Dining, Food & Wine Article

Cachaca Nova

Brazilian firewater makes a power play for shelf space at a bar near you.

By Galen Moore

CANE MUTINY: Fine scotches once filled this shelf at the South End's Toro, before cachacas took over. Photo by Bob O'Connor.

Toro wine director Courtney Bissonnette points to a foot-and-a-half expanse of top-shelf real estate, just to the right of a phalanx of aged bourbons, an inch or so to the left of a row of London-style gins. When she arrived at the South End restaurant back in November, these prime digs were occupied by distinguished scotch whiskeys. Soon after, she kicked the single malts to the curb. In their place: cachaça, a potent Brazilian spirit with no pedigree.

Distilled from sugar cane, cachaça (pronounced "kuh-sha-suh") was born on sugar plantations in the 1500s as a black-market product. Today, Brazil has more than 30,000 cachaça producers—and that's just the legal ones. Some of the better labels have now arrived in Boston, where bartenders are trying out the grassy, piquant spirit on their regulars.

Into port-wine glasses, Bissonnette pours a flight of cachaças consisting of four-, eight-, and 16-year blends from Armazem Vieira, a producer from the Brazilian island of Santa Catarina. The first taste of the four-year Esmeralda has a twinge of heat that a grappa drinker will recognize, followed by notes of celery, along with cayenne from the tropical-wood barrels the cachaça is aged in. The native wood mellows the spirit and opens up new flavors: The 16-year Onix greets the drinker with the smell of fresh papaya and the taste of ground cinnamon.

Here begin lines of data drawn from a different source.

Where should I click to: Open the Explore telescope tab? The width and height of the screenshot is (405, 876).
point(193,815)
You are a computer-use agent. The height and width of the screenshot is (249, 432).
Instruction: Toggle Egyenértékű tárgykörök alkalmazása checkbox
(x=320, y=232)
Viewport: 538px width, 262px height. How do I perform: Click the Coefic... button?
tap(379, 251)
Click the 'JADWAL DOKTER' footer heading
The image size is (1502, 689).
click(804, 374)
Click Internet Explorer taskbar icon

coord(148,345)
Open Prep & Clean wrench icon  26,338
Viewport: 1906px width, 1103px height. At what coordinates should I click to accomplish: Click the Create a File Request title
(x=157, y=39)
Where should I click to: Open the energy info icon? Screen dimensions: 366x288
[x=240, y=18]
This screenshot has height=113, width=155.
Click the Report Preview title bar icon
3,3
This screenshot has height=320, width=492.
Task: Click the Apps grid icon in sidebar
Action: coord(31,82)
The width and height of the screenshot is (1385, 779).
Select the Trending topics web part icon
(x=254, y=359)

Most people know cachaça as the lethal ingredient in a caipirinha, an icy concoction of muddled lime and sugar. But Chez Henri in Cambridge is putting a fresh spin on the cachaça cocktail—one that came easy. After hours, Brazilian waiters showed coworkers how to doctor a shot with honey, lime, and a squirt of hot water from the espresso machine. Soon after, bar manager Rob Kraemer created the Estrada Real (named for Brazil's famed "Royal Road"): lime, honey, orange bitters, and Leblon cachaça, shaken over ice and served straight up.

At Green Street Grill in Central Square, bar manager Misty Kalkofen uses Beija, a brand of cachaça launched in January by two local entrepreneurs. She mixes it with lemon juice, cava, and elderflower liqueur in a rum punch she calls Mil Besos—"a thousand kisses." Your mouth could do a lot worse.